Her paper should be required reading for all staff and administrators working in a methadone clinic. Kaplan presents an in-depth case report about a heroin addict and her family. The detailed clinical description of this woman highlights some of the severe narcissistic disturbances and pathological regression and fixation present in so many addicts.


The pathological disturbances of the parents are also well spelled out and give us clear understanding of this patient's developmental failures and troubled identification with her parents.


In the absence of mature defenses and an enabling ego (ideal), such patients have few choices but to adopt regressive oral satisfactions. Finally, Frosch and Milkman in their paper discuss their research findings which appear to support the observations of Wieder and Kaplan, Khantzian and others, that selection of specific 'drug of choice'' is determined by particular ego vulnerabilities, dispositions and drive strengths: The drugs are used by such individuals syntonically to either augment or bolster certain modes and styles of adaptation, or to compensate for certain ego deficiencies.


Frosch and Milkman's findings and their conclusions further lead them to concur with Wieder and Kaplan that the drugs are used to induce ego states reminiscent of a similar state in earlier developmental phases (along lines proposed by Mahler).

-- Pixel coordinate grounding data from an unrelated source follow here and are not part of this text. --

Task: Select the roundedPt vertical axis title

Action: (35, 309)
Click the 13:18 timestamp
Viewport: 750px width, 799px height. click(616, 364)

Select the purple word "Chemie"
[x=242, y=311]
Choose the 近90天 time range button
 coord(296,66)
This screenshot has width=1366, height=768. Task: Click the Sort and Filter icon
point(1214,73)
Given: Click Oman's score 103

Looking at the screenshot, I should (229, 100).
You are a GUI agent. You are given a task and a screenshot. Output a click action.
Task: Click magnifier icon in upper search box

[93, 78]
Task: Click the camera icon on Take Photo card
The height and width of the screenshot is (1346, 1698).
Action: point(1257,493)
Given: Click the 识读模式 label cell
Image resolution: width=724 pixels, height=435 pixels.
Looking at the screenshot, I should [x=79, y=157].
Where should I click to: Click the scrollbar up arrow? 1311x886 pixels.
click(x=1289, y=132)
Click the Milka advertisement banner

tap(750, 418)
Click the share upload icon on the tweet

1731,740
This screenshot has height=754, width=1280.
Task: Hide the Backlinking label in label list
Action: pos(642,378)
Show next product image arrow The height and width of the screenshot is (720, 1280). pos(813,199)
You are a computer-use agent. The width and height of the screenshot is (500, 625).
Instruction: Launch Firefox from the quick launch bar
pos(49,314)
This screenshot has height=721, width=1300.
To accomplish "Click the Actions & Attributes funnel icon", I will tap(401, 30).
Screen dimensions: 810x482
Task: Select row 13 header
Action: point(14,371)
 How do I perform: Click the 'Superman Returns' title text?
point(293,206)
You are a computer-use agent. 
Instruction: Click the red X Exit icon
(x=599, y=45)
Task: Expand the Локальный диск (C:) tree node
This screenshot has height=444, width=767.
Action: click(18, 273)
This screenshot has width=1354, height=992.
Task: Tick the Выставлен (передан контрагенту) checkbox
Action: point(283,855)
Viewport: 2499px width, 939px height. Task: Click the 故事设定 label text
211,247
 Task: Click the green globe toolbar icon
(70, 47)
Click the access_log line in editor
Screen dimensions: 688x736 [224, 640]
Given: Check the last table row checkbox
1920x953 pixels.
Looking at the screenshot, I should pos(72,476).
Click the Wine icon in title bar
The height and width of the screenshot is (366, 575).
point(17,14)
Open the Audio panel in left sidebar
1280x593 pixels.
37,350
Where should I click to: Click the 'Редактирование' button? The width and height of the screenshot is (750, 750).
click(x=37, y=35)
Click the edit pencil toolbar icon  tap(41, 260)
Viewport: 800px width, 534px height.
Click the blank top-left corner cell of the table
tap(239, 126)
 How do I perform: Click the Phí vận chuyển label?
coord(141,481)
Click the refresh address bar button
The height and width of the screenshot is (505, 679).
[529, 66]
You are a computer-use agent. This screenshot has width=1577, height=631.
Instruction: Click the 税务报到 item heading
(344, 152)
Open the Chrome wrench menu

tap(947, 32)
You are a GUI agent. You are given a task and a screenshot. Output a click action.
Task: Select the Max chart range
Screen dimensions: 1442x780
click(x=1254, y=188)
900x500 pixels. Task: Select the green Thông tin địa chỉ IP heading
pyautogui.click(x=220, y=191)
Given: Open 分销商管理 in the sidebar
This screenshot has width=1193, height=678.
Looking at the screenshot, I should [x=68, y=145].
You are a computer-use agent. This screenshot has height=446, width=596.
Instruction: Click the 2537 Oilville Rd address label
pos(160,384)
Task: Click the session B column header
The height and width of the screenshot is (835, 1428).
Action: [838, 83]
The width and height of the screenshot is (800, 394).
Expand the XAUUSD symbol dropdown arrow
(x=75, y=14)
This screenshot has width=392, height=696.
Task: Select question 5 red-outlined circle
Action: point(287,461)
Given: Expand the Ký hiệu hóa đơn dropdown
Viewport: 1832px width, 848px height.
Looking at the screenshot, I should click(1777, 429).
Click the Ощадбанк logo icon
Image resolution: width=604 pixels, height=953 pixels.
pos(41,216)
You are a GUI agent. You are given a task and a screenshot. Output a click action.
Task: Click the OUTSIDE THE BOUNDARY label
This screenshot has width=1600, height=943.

Whereas the heroin addict uses opiates to achieve a 'narcissistic blissful'' state of union dating back to a very early phase of development, the amphetamine user takes advantage of the stimulating action of the drug to bolster a grandiose sense of omnipotence through movement and activity akin to the 'practicing period'' at a slightly later period of development (around one and one-half years old).


DISCUSSION


In the following collection of papers the reader will be rewarded by the richness of insight which a psychodynamic understanding can bring to bear on the drug-problems field.


He/she will no doubt also encounter some of the difficulties inherent in an approach which attempts to do justice to human complexity and individuality. As a beginning, one need only note the plethora of terminologies and definitions to conclude, as Dr. Wieder points out in the opening paper, that there is an urgent need to integrate and clarify our definitions and knowledge to date before attempting to open further vistas.


Greenspan's paper, for instance, addresses the generic construct of 'substance abuse,'' while Khantzian and Davidson are writing specifically about heroin addicts; Krystal refers to 'other drug-dependencies'' but appears to center his observations around the problems of alcoholism.


This difference in focus leads to the apparently contradictory emphasis on the adaptive advantage of long-acting drugs by Wurmser and Khantzian on the one hand, and of short-acting drugs by Krystal and Raskin on the other.


Wieder specifically redefines drug addiction around a concept of compulsiveness in distinction to the traditional criterion of physical dependence; yet Frosch and Milkman in their experimental work based on theoretical conceptualizations similar to Wieder's, define drug dependency operationally in terms of specific amount and frequency of drug use.


1 As indicated in chapter 1, this paper was written before the second meeting which is reported by Woody in chapter 11. 


Admittedly, some of these difficulties are only semantic, and other apparent differences stem from preferences in focus.


But a close look suggests some basic areas which require fuller consideration before a unitary conceptualization of the problems and issues can be derived.


Diagnostic considerations constitute a case in point. Both Wieder and Kaplan consider drug use as symptomatic but not pathognomic, thus underscoring observed diagnostic heterogeneity of drug-using patients, even within a specific type such as narcotic addicts.